The initial reaction to the decision was muted. Then on Monday, the top Republican on the House Armed Services Committee, Representative Mike D. Rogers of Alabama, responded to published reports about plans to transfer Mr. Qahtani by accusing the Biden administration of “an appalling capitulation to the far left.”
Mr. al-Sharbi, a citizen of Saudi Arabia, may be able to go home sooner than other cleared detainees whose governments are considered too unstable or too untrustworthy to make satisfactory agreements with the United States.
Saudi Arabia has received about 140 Saudis and Yemenis from Guantánamo into a program created to help rehabilitate men who joined militant, jihadist movements in Afghanistan in the years before the Sept. 11 attacks.
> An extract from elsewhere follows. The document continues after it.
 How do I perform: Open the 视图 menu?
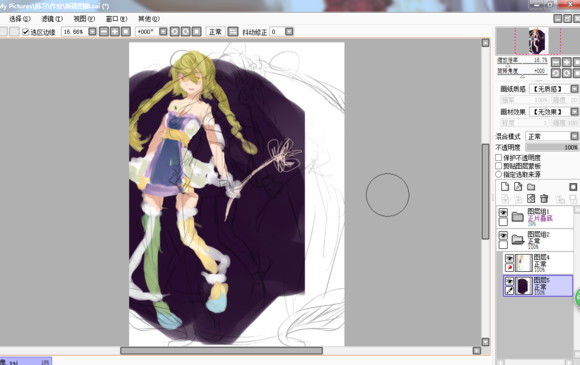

But the board did not specifically recommend that Mr. al-Sharbi be sent to Saudi Arabia. Instead it called for the receiving country to monitor his activities, prevent him from traveling and continue to share information about him with U.S. authorities.
The case of Mr. al-Sharbi illustrated the challenges to successive U.S. administrations of putting suspected Qaeda foot soldiers on trial at Guantánamo.
For a time, he was charged with “providing material support for terrorism” for allegedly helping to build car-bomb detonators in the Punjab region of Pakistan that were to be shipped to Afghanistan. He was captured in March 2002 with a “high-value detainee” known as Abu Zubaydah in a raid in Faisalabad, Pakistan.
But higher courts ruled that the charge of providing material support was not constitutional at the military commissions, making him and other low-value prisoners essentially ineligible for trial. He spent years as an indefinite detainee.
In his first years at Guantánamo Bay, Mr. al-Sharbi was considered a belligerent, unrepentant prisoner. At a hearing in 2004 or 2005 before a military board, which reviewed his status as an “enemy combatant,” he railed against capitalism, America, homosexuality, Israel and the war in Iraq.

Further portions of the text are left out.